A Mayday record is a written record of cardiac arrest, required by the hospital’s own policy.
Hospital personnel testified that they could not specifically recall a Mayday record being created for Mikell, but could not say why one would not have been created. The hospital itself took the position that there was no Mayday record.
Missing report
In November 2014, a hospital designee, a physician member of the anesthesia faculty, testified that there was no Mayday record because the cardiac arrest happened in the digestive disease center, though no evidence showed that the area was exempt from policy.
But in August 2015, a new designee testified that there was in fact a Mayday record for Mikell, and that it had been faxed to a risk management office where it was used to make entries in the American Heart Association database and then shredded.
“In short, the new designee repudiated virtually everything the first designee had said,” Nichols wrote.
The mystery Mayday report took another “improbable turn” six months later, Nichols added, when a previously deposed nurse anesthetist — at the time advised not to answer certain questions about a peer review investigation of the cardiac arrest — who could not then recall a Mayday record suddenly remembered, testifying that she had removed the record from Mikell’s chart, used it as a reference “to ‘complete’ the narrative portion of the anesthesia record and to change one of the anesthesiologist’s entries,” and returned it to his bedside.
Never to be seen again, Nicholson noted.
The court rejected MUSC’s contention that it had no knowledge of Mikell’s Mayday record.
Ransom said he believes that the hospital provided allegedly false testimony to cover up three “bad facts”: that there was an equipment malfunction during Mikell’s colonoscopy, that there were multiple copies of the Mayday record lost or destroyed, and that the nurse anesthetist changed the anesthesia record “to make it look like nothing was done wrong.”
“If that isn’t sanctionable misconduct, nothing is,” he said.

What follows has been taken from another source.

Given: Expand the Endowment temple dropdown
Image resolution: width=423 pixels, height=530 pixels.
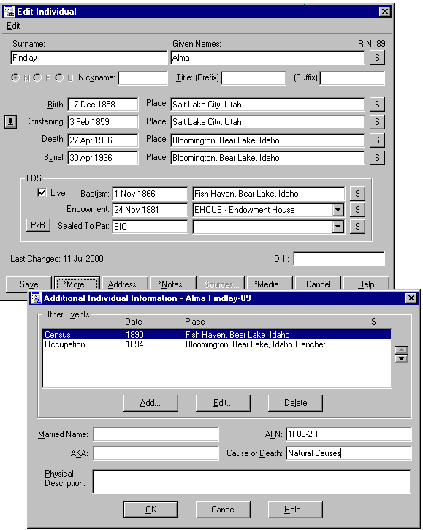Looking at the screenshot, I should coord(338,210).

I’ve been practicing law for 30 years and I’ve never seen any conduct as bad as this.”
‘Unjustifiable and inexcusable’
The hospital also allegedly provided the American Heart Association database to the plaintiff 29 months after it was requested, and did so in an unreadable format. MUSC refused, the order says, to provide a readable version, saying that it would reveal protected patient information. It relented, however, after Nicholson demanded an answer for the “inexcusable recalcitrance.”
Additionally, the nurse anesthetist testified in 2014 that she wasn’t aware of any problems concerning Mikell’s blood oxygen saturation levels. But a software “glitch” that led to eight minutes not being recorded “indisputably affected” the recording of the data, which the nurse tried to correct by texting and calling an information technologist.
“Whether Mr. Mikell’s condition remained stable while these texts and phone calls were being exchanged was one of the most hotly contested issues in the case,” Nicholson wrote.
Had the nurse testified accurately, the court held, the plaintiff, seeking information about Mikell’s missing vital signs information, would have known about the “glitch” in August 2014 rather than late 2015.
“The Medical University’s conduct was unjustifiable and inexcusable,” Nicholson wrote.
Despite finding for MUSC, the court ordered the hospital to pay a total of $71,730 in attorney’s fees to Ransom; $5,675 to Alex Apostolou of North Charleston; and costs of $10,372.63.
An attorney for the hospital, M. Dawes Cooke of Barnwell, Whaley, Patterson & Helms in Charleston, said that the judge worked hard to reach a fair conclusion, but that “there is certainly room for a difference of opinion, which can only be resolved on appeal.”
“The discovery process was long and arduous, involving review and production of massive amounts of records and computer data,” Cooke said. “However, because the case is still pending before the court, it would be inappropriate to comment on the merits at this time.”
Cooke added that MUSC hasn’t determined whether it will appeal the sanctions order.
“If my appeal succeeds,” Ransom said, “I get a new trial.”